In 1931, Kelly exhibited a portrait of Edith Bryan at the Royal Academy of Arts in London and she exhibited at that academy several times thereafter. In 1932, she exhibited the same portrait at the Paris Salon of the Société des Artistes Français. In terms of formal portrait commissions, Kelly was in demand from early in her painting career. Amongst Kelly's commissioned works was her painting of James Park, who had been professor of mining and dean of the Faculty of Mining at the University of Otago. On its purchase in 1940 by the Scottish National Portrait Gallery in Edinburgh, Park became the first living Scotsman to have his portrait hung in the gallery. Kelly described her technique in relation to her painting of an official portrait of Sir Arthur Dobson, commissioned in 1934:
"... when I began work on the portrait ... I found that I was not getting the character into the hands that I would have liked ... they were restless hands, constantly moving. So I put them down on the canvas as I saw them—capable, finely moulded and, above all, restless."

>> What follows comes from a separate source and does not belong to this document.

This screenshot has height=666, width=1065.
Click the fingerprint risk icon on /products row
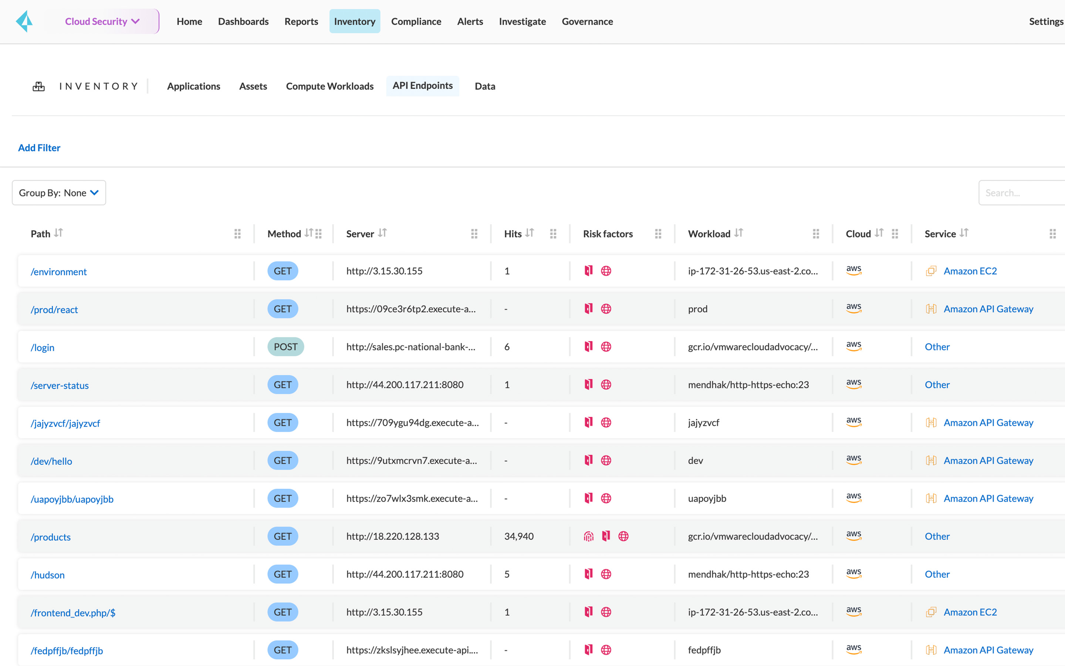[588, 536]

In the 1938 King's Birthday Honours, Kelly was appointed a Commander of the Order of the British Empire, becoming the first New Zealand female artist to receive that honour.

== Death and legacy ==
Kelly died on 4 October 1946 in Christchurch. The Press reported an "outpouring of praise from fellow artists", including Nugent Welch, who noted that Kelly had "always been associated in my mind with Miss Richmond and Miss Stoddart as being one of the three outstanding women painters who have remained in this country to practise their art".

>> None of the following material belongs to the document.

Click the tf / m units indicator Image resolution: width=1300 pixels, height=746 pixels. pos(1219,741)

With the Second World War, attitudes had begun to shift and the post-war years saw a loss of interest in official portraits. The shift is also reflected in the waning interest in Kelly's work that followed her death in 1946.

Kelly had been born 38 years after the French painter Paul Delaroche's famous statement on seeing his first photograph: "From today painting is dead". However, as an artist she will be remembered as being personally responsible for a resurgence of interest in portrait painting in 1930s New Zealand. As art curator and writer Anne Kirker has noted, Kelly's talent in getting her portraits to look and feel like the sitter with a "restrained exuberance", particularly in the 1930s, "won acclaim from the art establishment in New Zealand".

Kelly's portraits were a mix of formal commissioned works alongside often more expressive paintings of family members, friends and acquaintances. In 1996, on the 50th anniversary of her death, the Robert McDougall Art Gallery in Christchurch staged a survey exhibition of her work.